We began by trying to think of how we could operate as a not-for-profit and it always came back to one thing: money. It takes a lot of generous people to make a NPO work, and the troubling thing is that a lot of the money that gets donated goes towards keeping the operation alive, not helping out the actual cause. That’s when I had the idea that instead of trying to get people to donate, what if we could get people to buy something that we made instead? We could then use that money to help out in whatever humanitarian endeavour we wanted. I ended up forming this company, inadvertently, called The Backpack Company. It was actually amazing, we managed to partner with a not-for-profit who was building schools in the poorest area of the poorest country in South America; Bolivia. They were thinking of doing a backpack donation drive to help out these kids because the way the government operated in Bolivia at the time was that you had to have proper school supplies in order to go to school.
So that’s where we jumped in; the thought was to make 2 backpacks, one for the customer, and one for a child in Bolivia, but we were also going to fill it with school supplies so the little ones could go to school, finally.
I found a local textile manufacturer and with his help, we made our first batch of backpacks. I had a friend help me build a site for this new thing (the internet barely knew what e-commerce was at the time, I’m fairly certain things like Wordpress or Squarespace didn’t exist yet, so we can to code it from scratch). We ended up selling out of our first batch a little after a week of when we launched. One of the coolest things about the backpacks was there was a QR code on the side. This was super new technology at the time, but each QR code was unique, and when you (as the customer) scanned it, it would bring you to a page on the website with a picture of the child you bought the backpack for, and a little information about them (yes, we got the parents permission, they loved the idea).

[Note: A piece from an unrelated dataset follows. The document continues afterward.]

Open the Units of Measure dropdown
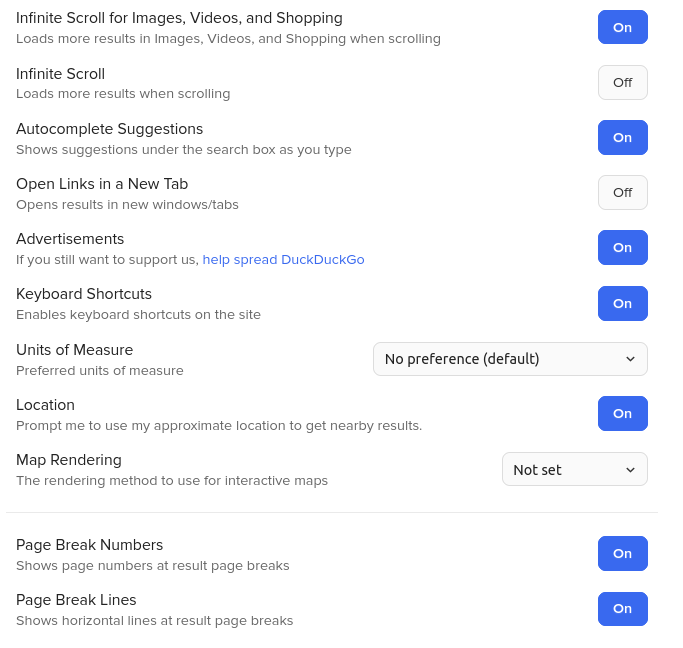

I went to Bolivia with the NPO and spent some time there with the kids. The look on their faces when we would give every one of them a backpack was amazing, it was like a joy that only has happened a few times in my life since. I know some people may take umbrage with some young, white guy going to a foreign country for a short period of time to help out just to make himself feel better or whatever, but I felt like I had actually made a difference, and I was doing something about my conviction.
Market cap doesn't matter
Enter Sharebloom. When the idea of Sharebloom was being discussed originally between my co-founder and I, she asked me if she thought it would be a smart idea or not to move forward it it considering how small the market cap really was for plants and flowers. She loved the idea of course, but also knows my personal goals and achievements and was wondering if something like this could satiate that. It was in that moment that I realized market cap of an industry doesn’t matter, what matters is that we are connecting people with nature. Through that we can help reduce the amount of anxiety and stress that everyday life causes and help improve people’s mental and physical states in the process. Is there anything more beautiful? Is there any mission greater? Perhaps, but for us, this is our calling. This is our mission. And we’re incredibly excited about it.